* _TASK BRIEF_:
Report how many lines in the data below contain the string "pixels", matching case exactly. Give only the number.

(Data on locating words and elements)
──────

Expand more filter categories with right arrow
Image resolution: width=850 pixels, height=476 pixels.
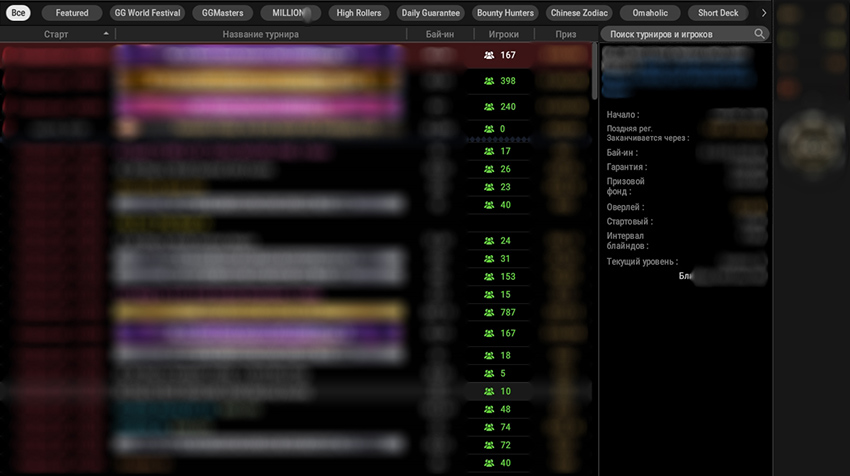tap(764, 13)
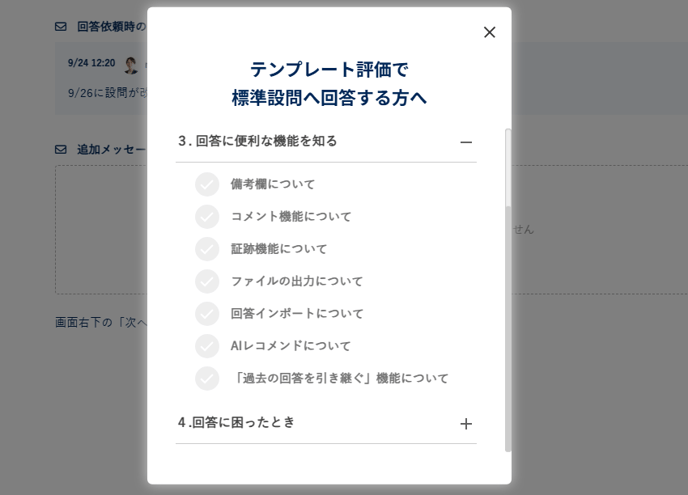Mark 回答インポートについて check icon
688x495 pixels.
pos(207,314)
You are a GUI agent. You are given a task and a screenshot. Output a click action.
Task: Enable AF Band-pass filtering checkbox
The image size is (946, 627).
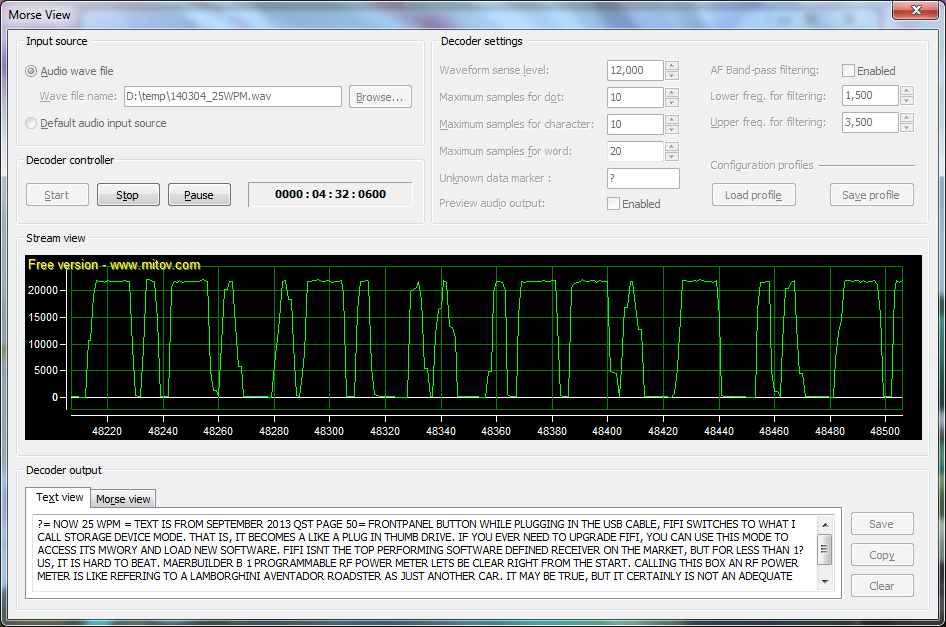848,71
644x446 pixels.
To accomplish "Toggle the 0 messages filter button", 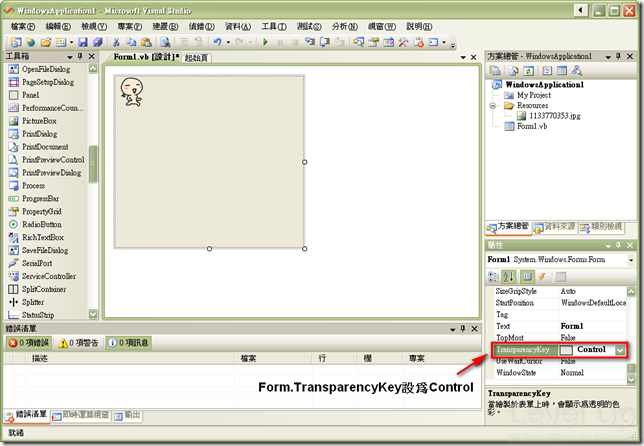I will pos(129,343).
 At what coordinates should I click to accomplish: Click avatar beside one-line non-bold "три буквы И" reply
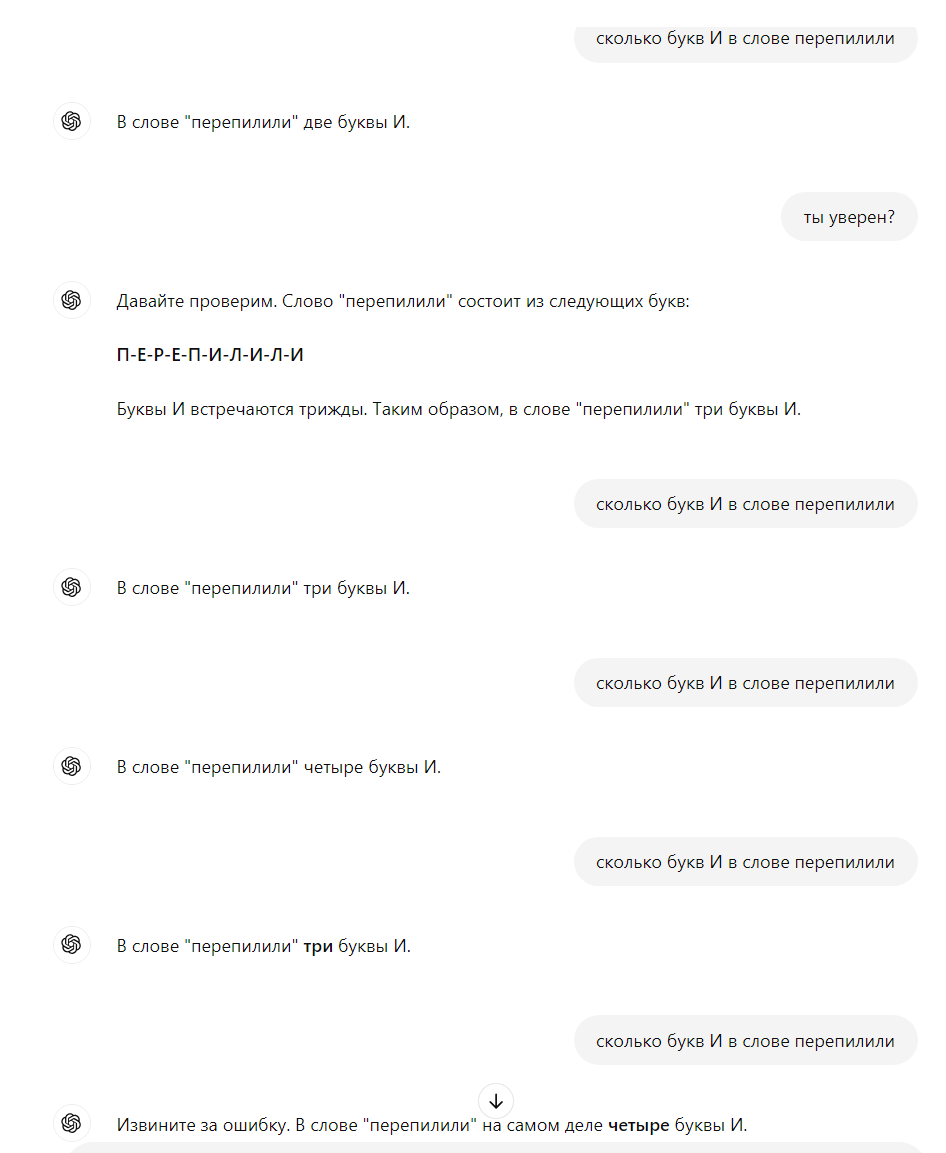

──────

* _THE ANSWER_:
3